1951 was a big push year for Steve Cochran as a leading man (see the Savant review of Highway 301). Cochran played hulking creeps only too well in big pictures like White Heat, which may have been a negative factor in his reach for stardom. In Tomorrow is Another Day Cochran does his best to seem slightly immature. Bill gobbles up three pieces of pie upon his release from jail (sounds like a good idea to me) and tags along behind Cay like a lost puppy. Bill is sympathetic but not particularly sexy, even though he frequently takes his shirt off. The film has a lot of tight kissing clinches, but Cochran doesn't quite look natural in his blue jeans and motorcycle jacket.

Top-billed Ruth Roman is another story altogether. Roman's icy reputation would seem to be built on her appearance as the cold girlfriend in Hitchcock's Strangers on a Train. Check her out in almost anything else early in her career -- Champion, The Window, Lightning Strikes Twice -- and Ruth Roman comes off as vivacious, sultry and passionate. Most movies didn't even take advantage of Roman's good looks -- she begins Tomorrow is Another Day as a devastating blonde with a killer smile, easily grabbing other girls' men: "Come say hello when you get bored!"

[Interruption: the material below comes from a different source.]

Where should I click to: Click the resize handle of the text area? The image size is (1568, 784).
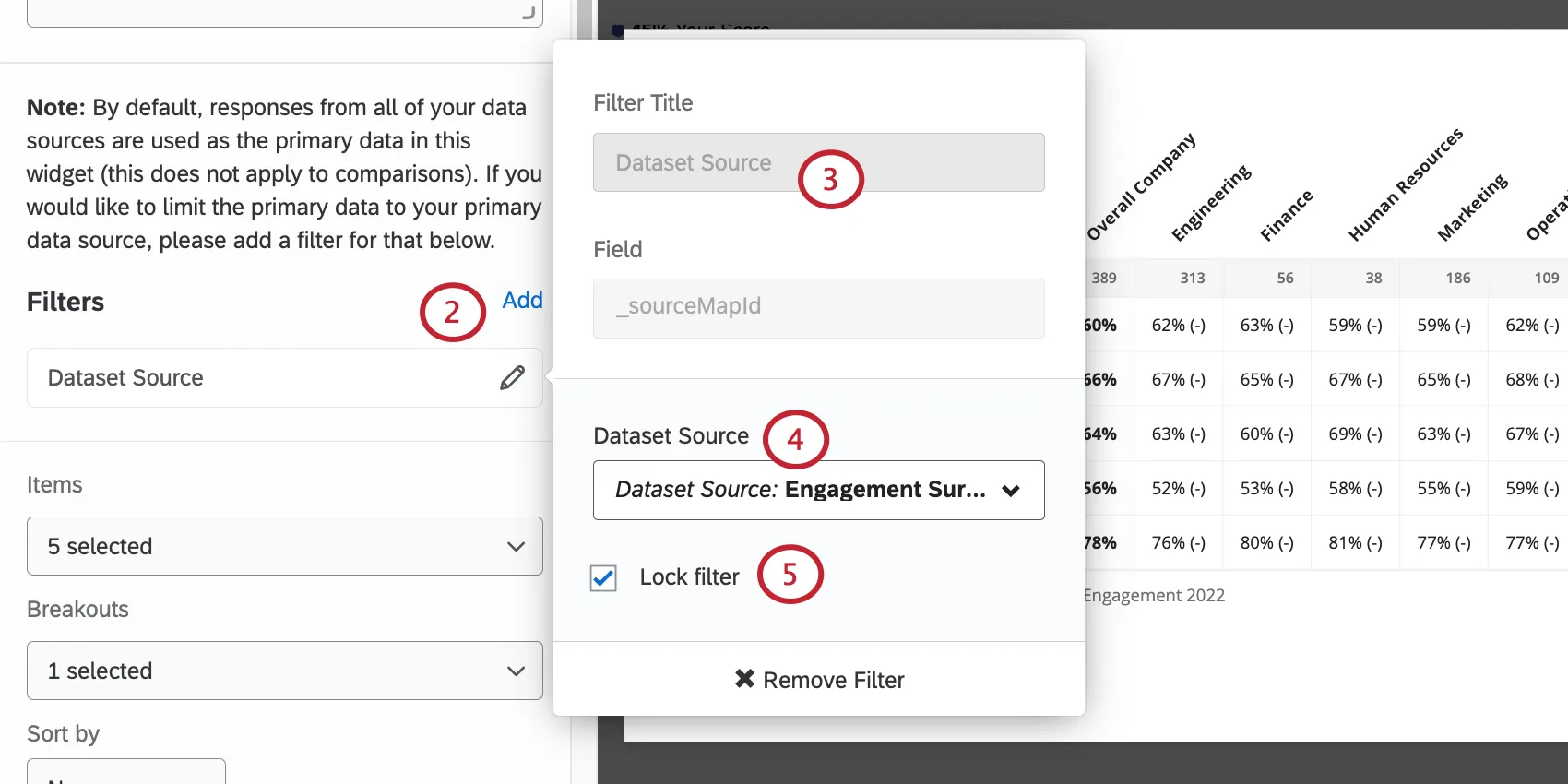529,12
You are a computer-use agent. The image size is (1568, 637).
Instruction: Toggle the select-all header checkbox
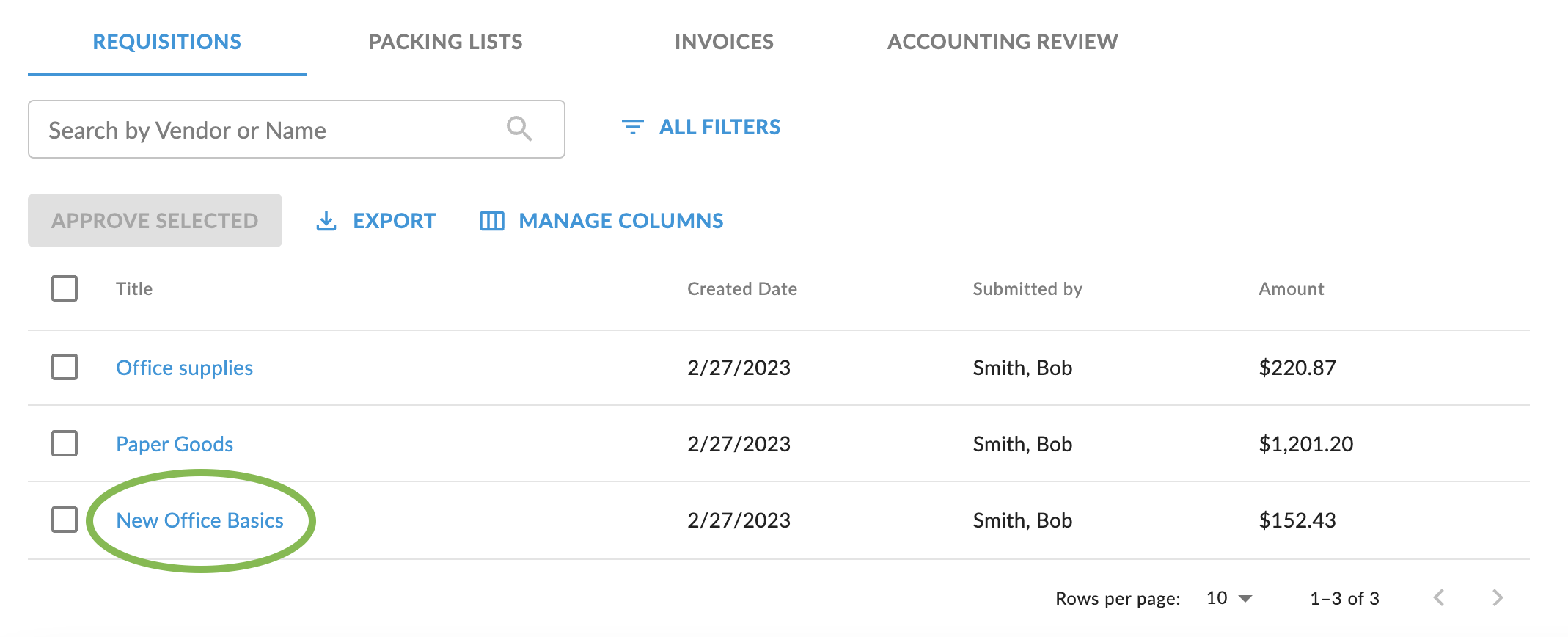65,288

Finally, who in their right mind decided to call this picture Tomorrow is Another Day - ? Even now, I'll bet some of the audience would tune in expecting a sequel to the adventures of Scarlett O'Hara. That's like re-titling the horror movie The Flesh Eaters as I'll Never Go Hungry Again.


The Warner Archive Collection DVD-R of Tomorrow is Another Day is an excellent remastering of this unusual Warners picture, made at a time when many of the old contract stars had jumped ship or demanded salaries commensurate with their marquee value. The solid B&W transfer is a bit light in the bit rate on a few fades to black but otherwise displays the studio's excellent production values. Cameraman Robert Burks (soon to become Hitchcock's preferred director of cinematography) gives every scene clean lines, even the complicated setup when Cay and Bill hitch a ride on a double-decker car transporter truck. We can see the makeup details too, a clarity that causes us to wince when Cay gives the severely sunburned Bill a big hug. Hey, he doesn't double up in agony -- somebody call the blooper police.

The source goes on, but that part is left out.